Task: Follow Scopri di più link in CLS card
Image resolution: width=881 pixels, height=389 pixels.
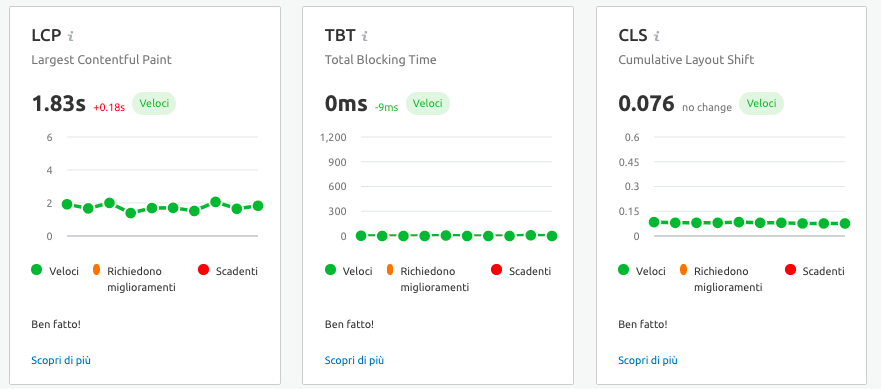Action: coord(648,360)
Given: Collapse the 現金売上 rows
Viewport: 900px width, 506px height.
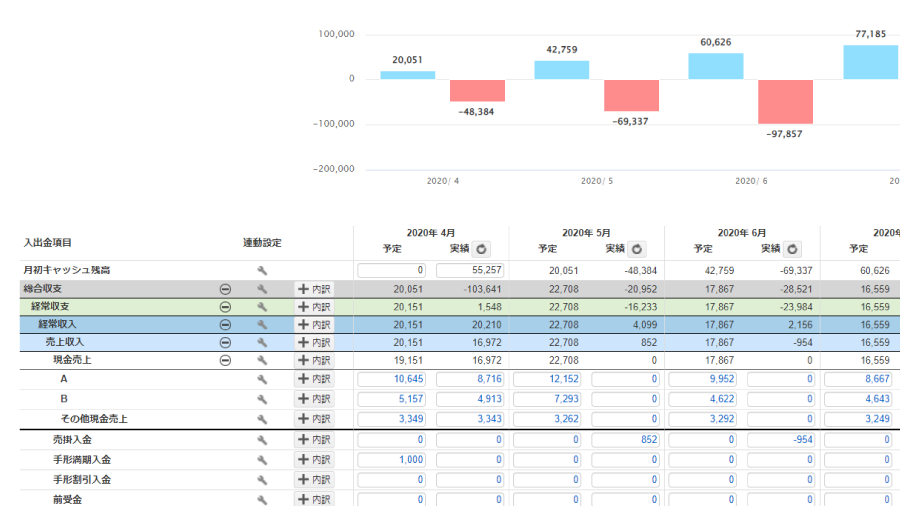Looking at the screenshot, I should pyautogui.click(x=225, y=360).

----

Try it: Only the lines from the one with "Image resolution: width=881" through the final line of the entries above should be transcribed, exactly and without pictures.

Result for this task:
Image resolution: width=881 pixels, height=389 pixels.
Action: coord(648,360)
Given: Collapse the 現金売上 rows
Viewport: 900px width, 506px height.
Looking at the screenshot, I should pyautogui.click(x=225, y=360).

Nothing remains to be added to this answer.